Repeatedly walk the array comparing adjacent pairs and swapping any that are out of order. After pass k, the k largest elements are in their final positions at the end. Stop early when a full pass makes zero swaps.

Algorithm

Canonical input [5, 1, 4, 2, 8] finishes after three passes: two with swaps, then a clean pass that triggers the early exit. Final array [1, 2, 4, 5, 8].

Basic Implementation

basic.rs
fn main() {
	let mut arr = [5, 1, 4, 2, 8];
	let n = arr.len();
	for i in 0..n-1 {
		let mut swapped = false;
		for j in 0..n-i-1 {
			if arr[j] > arr[j+1] {
				let tmp = arr[j];
				arr[j] = arr[j+1];
				arr[j+1] = tmp;
				swapped = true;
			}
		}
		if !swapped {
			break;
		}
	}
	println!("{:?}", arr);
}

Complexity

  • Time: O(n^2) worst and average; O(n) best (already sorted with early exit)
  • Space: O(1)
  • Stable: yes

Implementation notes

  • Rust: nested for loops with the early-exit swapped flag.

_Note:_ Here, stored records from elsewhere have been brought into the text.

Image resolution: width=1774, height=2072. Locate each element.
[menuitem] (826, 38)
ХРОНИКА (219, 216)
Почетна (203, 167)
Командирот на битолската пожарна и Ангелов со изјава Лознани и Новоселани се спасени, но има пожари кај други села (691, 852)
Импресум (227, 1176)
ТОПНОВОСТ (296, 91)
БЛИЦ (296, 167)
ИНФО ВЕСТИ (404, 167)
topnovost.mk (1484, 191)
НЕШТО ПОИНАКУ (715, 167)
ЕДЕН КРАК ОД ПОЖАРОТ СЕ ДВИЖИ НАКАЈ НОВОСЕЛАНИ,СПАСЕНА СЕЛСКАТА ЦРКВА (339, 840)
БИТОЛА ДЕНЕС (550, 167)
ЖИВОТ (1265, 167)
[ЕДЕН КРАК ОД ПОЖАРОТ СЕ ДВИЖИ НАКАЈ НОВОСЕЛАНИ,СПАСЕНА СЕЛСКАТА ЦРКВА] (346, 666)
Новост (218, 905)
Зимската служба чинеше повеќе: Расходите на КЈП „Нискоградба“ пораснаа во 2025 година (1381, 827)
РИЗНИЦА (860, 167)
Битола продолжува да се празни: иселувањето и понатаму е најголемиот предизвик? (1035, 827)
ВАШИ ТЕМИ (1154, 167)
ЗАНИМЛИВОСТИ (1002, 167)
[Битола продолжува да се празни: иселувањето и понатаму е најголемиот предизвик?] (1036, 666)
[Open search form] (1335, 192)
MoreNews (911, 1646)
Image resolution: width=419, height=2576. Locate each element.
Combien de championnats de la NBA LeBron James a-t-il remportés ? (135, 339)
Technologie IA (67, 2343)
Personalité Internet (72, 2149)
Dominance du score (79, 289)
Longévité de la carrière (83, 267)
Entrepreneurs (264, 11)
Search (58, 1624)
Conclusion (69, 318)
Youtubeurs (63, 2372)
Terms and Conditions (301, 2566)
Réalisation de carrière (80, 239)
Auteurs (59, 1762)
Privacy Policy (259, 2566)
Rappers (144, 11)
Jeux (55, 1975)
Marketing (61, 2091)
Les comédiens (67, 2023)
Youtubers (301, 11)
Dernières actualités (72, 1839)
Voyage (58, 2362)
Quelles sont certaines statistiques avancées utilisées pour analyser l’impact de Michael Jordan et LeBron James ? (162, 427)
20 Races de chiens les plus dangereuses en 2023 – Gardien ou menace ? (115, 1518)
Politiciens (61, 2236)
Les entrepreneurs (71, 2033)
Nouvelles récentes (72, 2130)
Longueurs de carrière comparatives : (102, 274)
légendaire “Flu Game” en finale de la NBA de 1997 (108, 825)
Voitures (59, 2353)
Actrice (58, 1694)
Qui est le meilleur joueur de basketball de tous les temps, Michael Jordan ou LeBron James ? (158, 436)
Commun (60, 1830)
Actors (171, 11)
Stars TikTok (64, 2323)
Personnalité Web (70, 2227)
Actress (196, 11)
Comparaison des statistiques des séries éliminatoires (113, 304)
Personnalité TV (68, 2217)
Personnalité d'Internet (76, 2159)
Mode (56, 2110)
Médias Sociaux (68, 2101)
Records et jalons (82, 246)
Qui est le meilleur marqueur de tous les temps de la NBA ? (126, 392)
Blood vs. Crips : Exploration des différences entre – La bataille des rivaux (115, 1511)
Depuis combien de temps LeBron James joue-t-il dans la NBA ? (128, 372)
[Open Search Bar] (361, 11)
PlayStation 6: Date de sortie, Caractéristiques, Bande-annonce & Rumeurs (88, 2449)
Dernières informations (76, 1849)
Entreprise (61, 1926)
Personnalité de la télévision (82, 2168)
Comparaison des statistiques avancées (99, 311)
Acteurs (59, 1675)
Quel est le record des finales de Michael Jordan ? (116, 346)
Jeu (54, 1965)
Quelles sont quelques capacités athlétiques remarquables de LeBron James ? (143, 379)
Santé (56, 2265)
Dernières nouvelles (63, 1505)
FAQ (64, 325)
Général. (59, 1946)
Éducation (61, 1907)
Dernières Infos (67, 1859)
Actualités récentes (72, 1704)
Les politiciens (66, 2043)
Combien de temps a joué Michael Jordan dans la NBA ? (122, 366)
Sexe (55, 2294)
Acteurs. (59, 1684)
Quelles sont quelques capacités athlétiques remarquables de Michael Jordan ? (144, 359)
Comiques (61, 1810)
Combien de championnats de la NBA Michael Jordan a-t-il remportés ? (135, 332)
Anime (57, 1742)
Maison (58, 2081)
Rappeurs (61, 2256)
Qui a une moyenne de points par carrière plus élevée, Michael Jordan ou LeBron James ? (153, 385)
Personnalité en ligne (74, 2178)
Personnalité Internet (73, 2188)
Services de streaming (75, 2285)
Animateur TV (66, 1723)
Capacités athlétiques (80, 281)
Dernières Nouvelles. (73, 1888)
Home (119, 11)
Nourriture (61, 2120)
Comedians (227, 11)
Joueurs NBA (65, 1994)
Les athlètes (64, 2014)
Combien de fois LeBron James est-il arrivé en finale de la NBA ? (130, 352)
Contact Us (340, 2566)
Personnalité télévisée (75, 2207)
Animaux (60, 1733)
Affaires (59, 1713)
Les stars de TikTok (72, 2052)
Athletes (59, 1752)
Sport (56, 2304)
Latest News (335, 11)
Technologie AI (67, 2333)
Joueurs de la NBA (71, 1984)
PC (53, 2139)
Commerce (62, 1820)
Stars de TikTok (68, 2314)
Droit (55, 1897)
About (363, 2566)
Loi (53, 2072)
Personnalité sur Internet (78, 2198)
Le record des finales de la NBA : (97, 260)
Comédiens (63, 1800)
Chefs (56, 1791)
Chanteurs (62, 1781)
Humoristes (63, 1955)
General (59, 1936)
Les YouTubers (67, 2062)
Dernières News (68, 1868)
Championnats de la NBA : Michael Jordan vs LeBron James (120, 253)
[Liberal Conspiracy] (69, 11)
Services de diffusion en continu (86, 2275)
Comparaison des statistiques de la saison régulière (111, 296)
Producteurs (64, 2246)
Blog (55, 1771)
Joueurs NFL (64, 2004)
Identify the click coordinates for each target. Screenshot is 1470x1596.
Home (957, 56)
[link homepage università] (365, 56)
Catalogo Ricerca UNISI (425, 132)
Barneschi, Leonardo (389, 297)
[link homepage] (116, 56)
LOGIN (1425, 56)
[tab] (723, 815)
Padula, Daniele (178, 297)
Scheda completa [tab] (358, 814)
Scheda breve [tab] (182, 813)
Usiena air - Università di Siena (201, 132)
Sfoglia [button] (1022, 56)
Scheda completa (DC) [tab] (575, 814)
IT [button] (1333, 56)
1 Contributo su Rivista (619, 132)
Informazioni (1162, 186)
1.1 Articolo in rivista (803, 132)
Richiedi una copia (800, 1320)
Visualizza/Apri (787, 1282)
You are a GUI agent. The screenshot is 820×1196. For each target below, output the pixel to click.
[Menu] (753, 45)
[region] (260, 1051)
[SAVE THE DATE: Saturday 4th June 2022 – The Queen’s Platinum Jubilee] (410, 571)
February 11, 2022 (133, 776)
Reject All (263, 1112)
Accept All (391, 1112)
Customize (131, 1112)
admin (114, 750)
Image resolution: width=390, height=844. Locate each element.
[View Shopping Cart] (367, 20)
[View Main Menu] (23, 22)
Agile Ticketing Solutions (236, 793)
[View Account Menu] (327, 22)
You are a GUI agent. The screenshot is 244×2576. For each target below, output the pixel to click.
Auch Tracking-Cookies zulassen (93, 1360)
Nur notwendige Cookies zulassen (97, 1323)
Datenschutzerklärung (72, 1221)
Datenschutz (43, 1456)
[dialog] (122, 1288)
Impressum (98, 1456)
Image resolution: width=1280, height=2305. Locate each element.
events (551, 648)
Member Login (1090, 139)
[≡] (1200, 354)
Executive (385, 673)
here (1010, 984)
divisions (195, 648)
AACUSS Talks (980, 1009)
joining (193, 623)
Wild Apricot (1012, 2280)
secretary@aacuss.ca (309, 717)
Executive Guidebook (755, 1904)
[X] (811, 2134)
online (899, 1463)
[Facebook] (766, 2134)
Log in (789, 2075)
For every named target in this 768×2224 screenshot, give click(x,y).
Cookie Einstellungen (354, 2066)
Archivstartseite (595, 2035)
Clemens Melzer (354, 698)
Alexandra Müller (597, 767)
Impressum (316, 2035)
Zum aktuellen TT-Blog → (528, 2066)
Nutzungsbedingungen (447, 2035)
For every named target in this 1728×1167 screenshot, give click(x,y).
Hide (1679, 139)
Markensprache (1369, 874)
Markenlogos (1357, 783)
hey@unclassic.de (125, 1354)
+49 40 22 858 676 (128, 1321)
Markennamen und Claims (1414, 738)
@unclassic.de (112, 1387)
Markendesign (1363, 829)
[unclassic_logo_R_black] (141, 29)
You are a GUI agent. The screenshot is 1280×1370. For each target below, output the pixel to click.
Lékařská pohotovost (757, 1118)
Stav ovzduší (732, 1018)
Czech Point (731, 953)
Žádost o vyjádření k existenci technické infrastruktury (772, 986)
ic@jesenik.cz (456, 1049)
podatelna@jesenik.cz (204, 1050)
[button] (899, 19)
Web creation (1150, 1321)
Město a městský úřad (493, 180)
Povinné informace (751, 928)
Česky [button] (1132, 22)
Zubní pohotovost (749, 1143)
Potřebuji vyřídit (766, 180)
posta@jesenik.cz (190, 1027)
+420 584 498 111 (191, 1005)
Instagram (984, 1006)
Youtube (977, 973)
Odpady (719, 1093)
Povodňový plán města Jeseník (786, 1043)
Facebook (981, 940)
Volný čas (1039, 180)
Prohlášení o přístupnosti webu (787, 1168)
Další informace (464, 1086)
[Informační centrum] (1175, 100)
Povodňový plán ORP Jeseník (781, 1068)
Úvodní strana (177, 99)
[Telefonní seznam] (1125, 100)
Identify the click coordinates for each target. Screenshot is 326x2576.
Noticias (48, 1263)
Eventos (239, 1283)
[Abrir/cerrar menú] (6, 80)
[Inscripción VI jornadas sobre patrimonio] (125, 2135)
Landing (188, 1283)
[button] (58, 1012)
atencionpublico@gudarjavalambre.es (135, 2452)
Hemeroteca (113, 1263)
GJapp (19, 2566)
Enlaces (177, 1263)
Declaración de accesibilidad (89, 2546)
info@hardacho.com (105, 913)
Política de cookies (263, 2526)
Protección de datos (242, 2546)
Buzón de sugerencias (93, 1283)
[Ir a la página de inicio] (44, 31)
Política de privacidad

The standard arr.sort() would hide the comparison-and-swap the lesson is teaching.
  • The explicit let tmp = arr[j]; arr[j] = arr[j+1]; arr[j+1] = tmp; three-line swap keeps the move visible without leaning on arr.swap(j, j+1).
  • The replay distinguishes compare frames from swap frames so the moving pivot value is visible. The pass number and swapped flag appear in the trace.
adjacent-pair compare and swap Inner loop walks `j` from `0` to `n - i - 2` comparing `arr[j]` and `arr[j + 1]`.
early exit A `swapped` flag set false at the start of each pass. If no swap happened, break out of the outer loop.